First of all the blood that was removed is placed inside a sterile sealed test tube before being put into special centrifuge for around ten minutes. This centrifuge separates the blood into its individual components, dividing the red and white blood cells from the platelets and plasma.
The plasma in the test tube will now contain more platelets as a result of the treatment and is called ‘platelet rich plasma’, or PRP for short. This will contain plenty of special proteins known as ‘growth factors’ that help to repair damaged or worn skin tissue. This is the substance that helps the human body recover from burns and skin injuries, and it is injected into whichever location needs treatment. From there the platelet rich plasma will send signals through the body, encouraging other cells to rush to the injected area. These cells then get to work healing, clearing and rejuvenating by stimulating the surrounding cells and increasing their volume.
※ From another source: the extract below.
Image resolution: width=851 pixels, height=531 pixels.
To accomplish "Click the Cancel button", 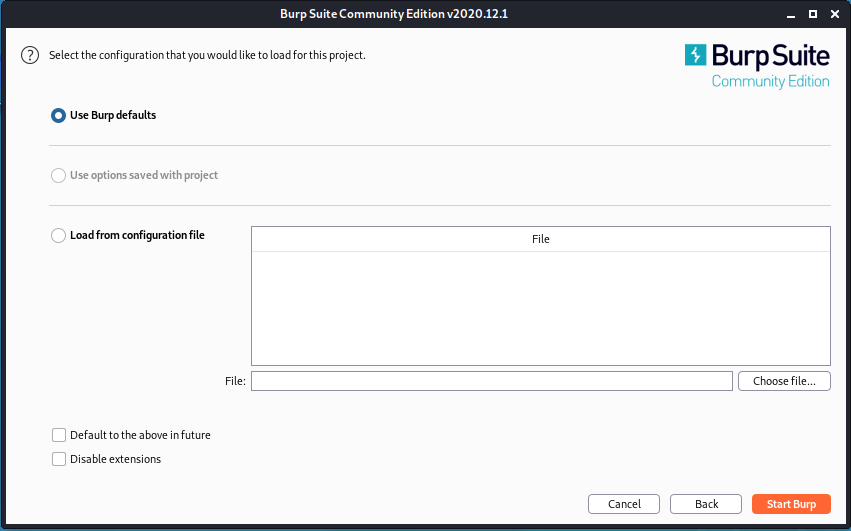I will tap(624, 504).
One particular cell that is activated in this process is called the fibroblast cell. This is the collagen-producing cell, and it is collagen that gives our skin its vibrant youthful look. Yet as we get older our bodies produce less and less collagen which leads to us developing the wrinkles and fine lines associated with ageing. PRP Treatment encourages our bodies to produce collagen as well as the pre-adipoctye cell which helps fill out our face to give it that younger appearance.